### Task
From the entries below, pull out each line that contains the string "screenshot", treating uppercase and lowercase as different.

— Start Supplied information —

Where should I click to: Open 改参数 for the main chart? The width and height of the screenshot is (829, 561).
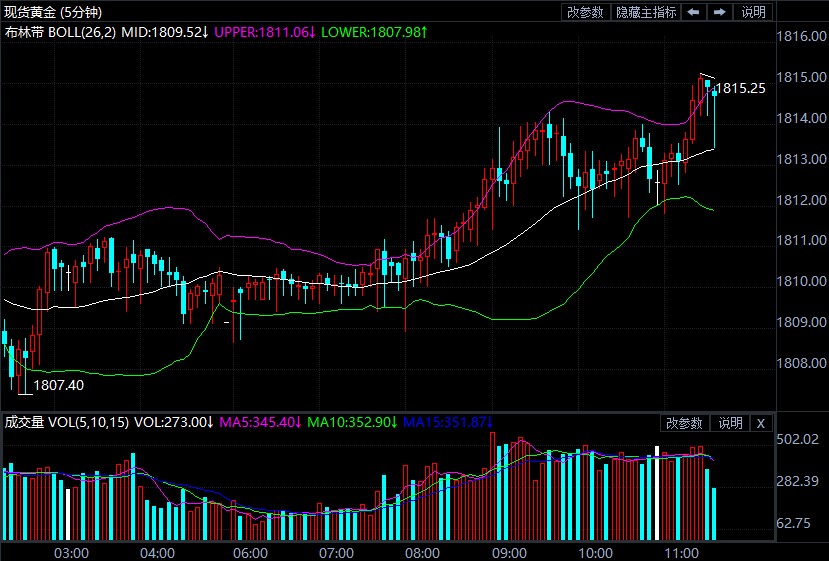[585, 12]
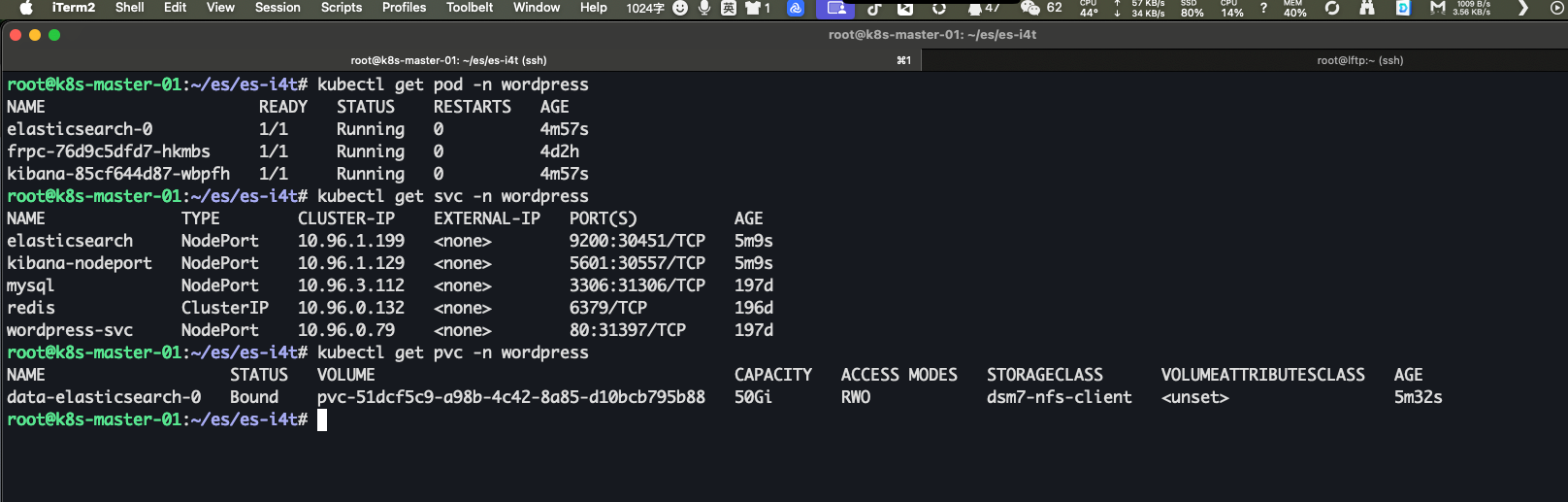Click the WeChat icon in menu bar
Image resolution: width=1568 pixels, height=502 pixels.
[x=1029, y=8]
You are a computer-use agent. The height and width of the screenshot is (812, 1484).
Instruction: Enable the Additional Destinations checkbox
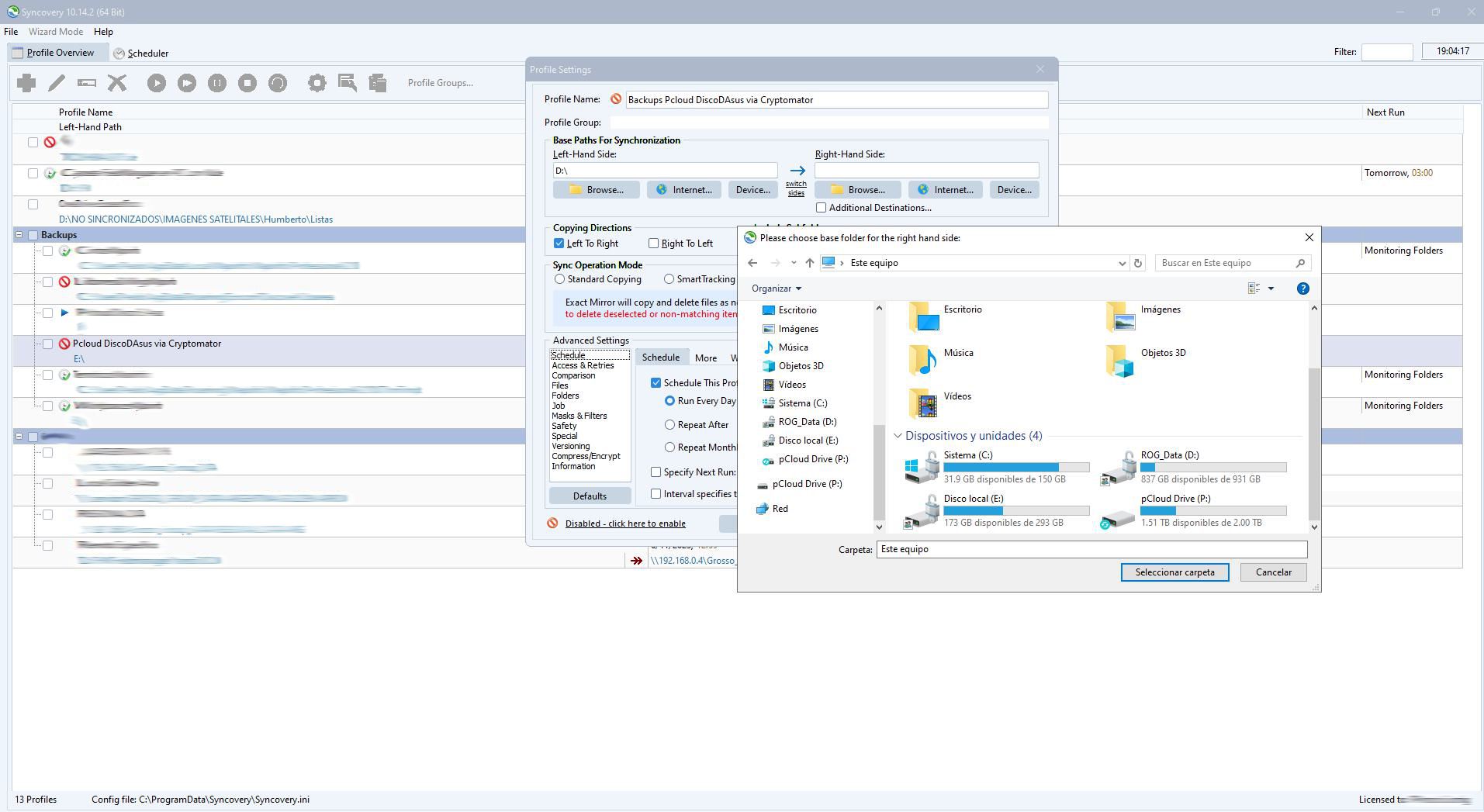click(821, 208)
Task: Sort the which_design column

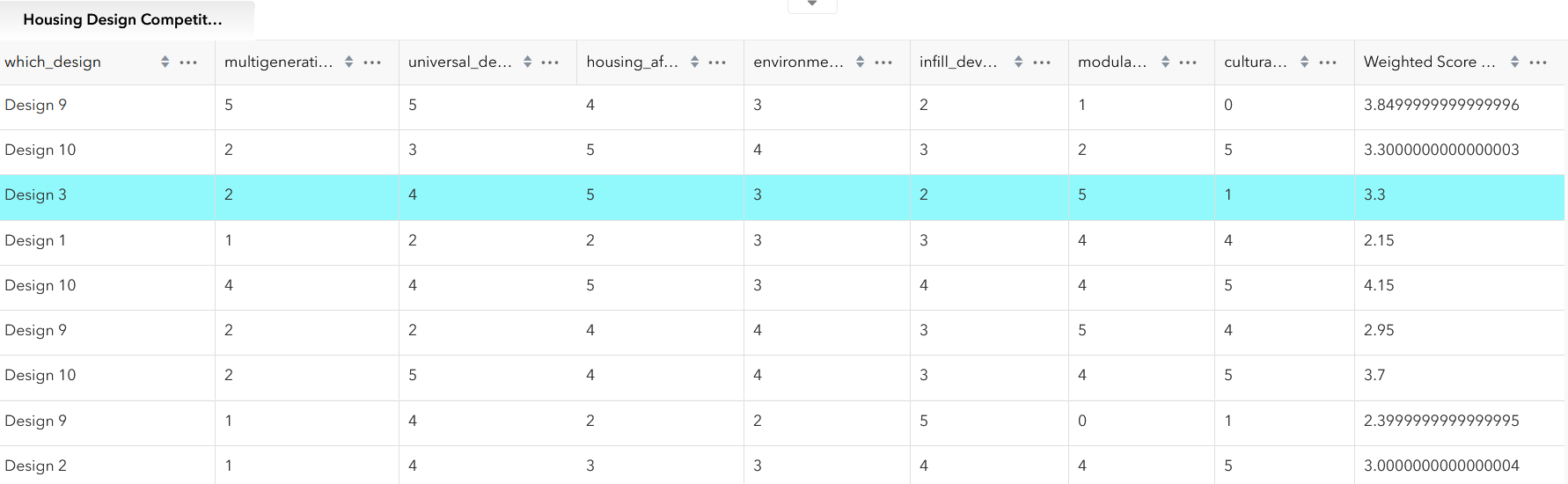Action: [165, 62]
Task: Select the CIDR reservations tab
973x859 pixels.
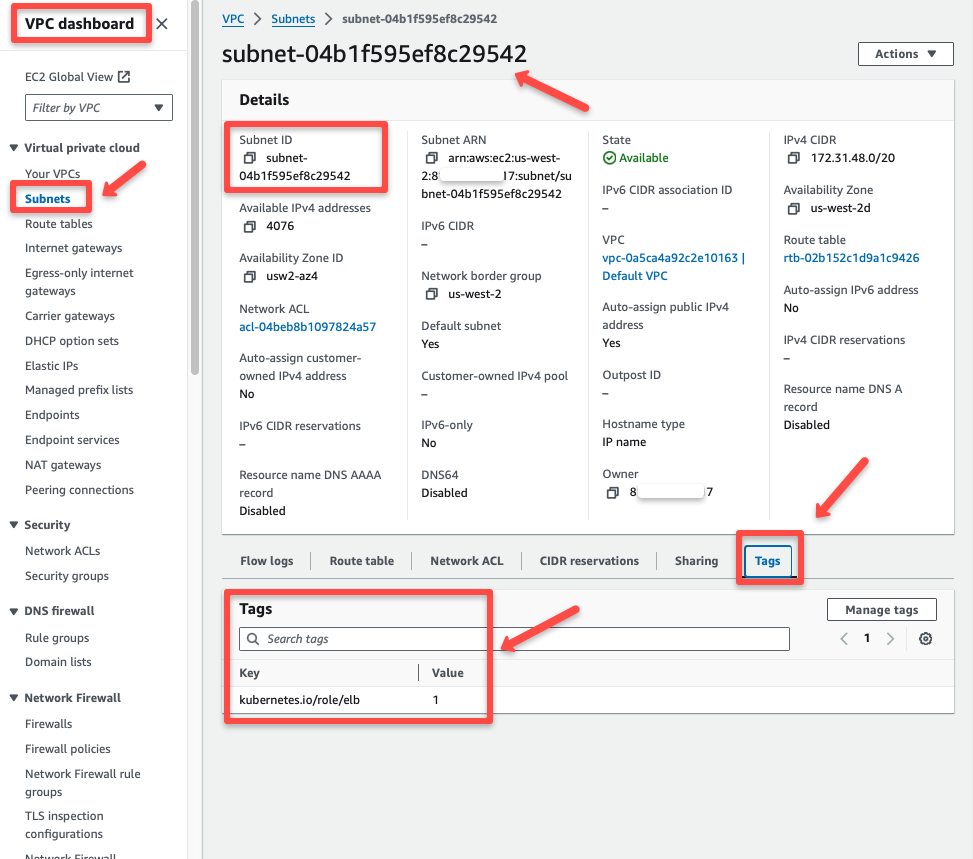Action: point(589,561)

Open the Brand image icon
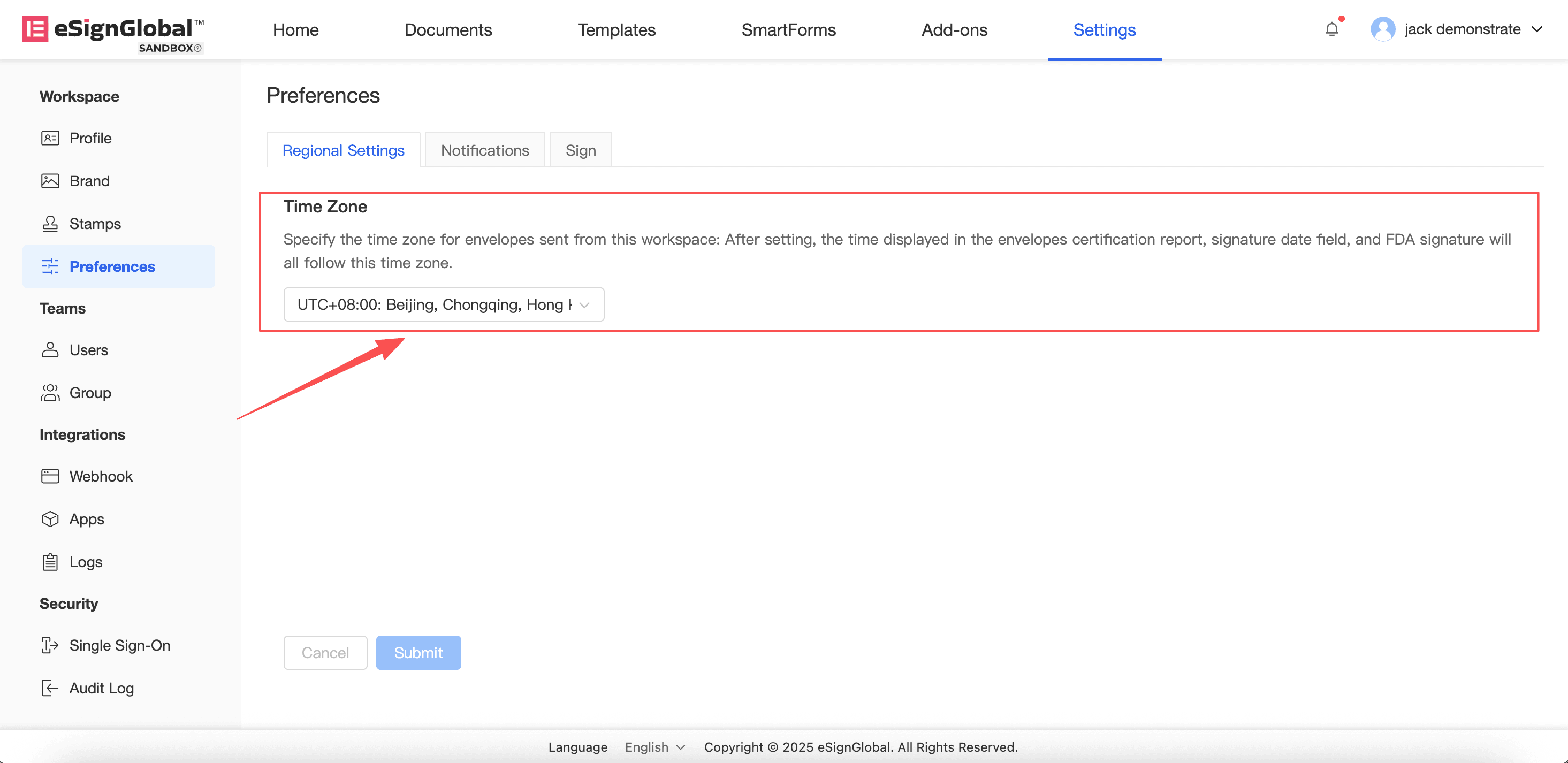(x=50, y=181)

— End Supplied information —

### Written response
Where should I click to: Open 改参数 for the main chart? The width and height of the screenshot is (829, 561).
You are a computer-use agent. The height and width of the screenshot is (812, 1484).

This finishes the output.